Obviously we made use of the fact that we expected the solution to use

values. In reality we would loop over the possible lengths of a solution subset. It remains to ponder what to do in cases where we do not get a solution vector in the reduced lattice. One method I have used with modest success involves adding one to three more columns of random small integers (perhaps all multiplied by some constant larger than unity). The last element in each column will be the negative of a possible sum of a subset of the values above it.

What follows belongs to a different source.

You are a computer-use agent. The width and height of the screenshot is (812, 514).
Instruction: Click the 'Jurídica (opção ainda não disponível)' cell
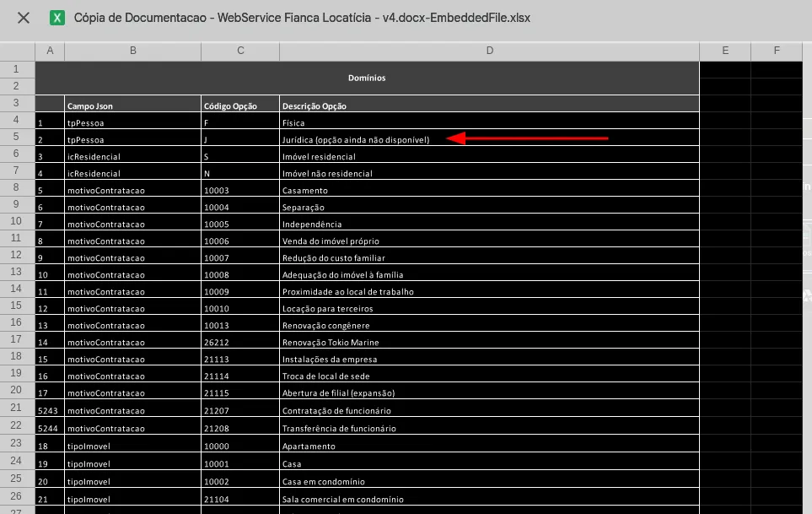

This forces solutions to satisfy more relations, thus often removing the small null vectors. We now must iterate over all possible values of sums of subsets of the new columns. If the random values are drawn from a small pool then typically there are not many such values for each column. This is important because we want to arrange matters so that we do no more than some low degree polynomial number of iterations in the number of rows of the lattice.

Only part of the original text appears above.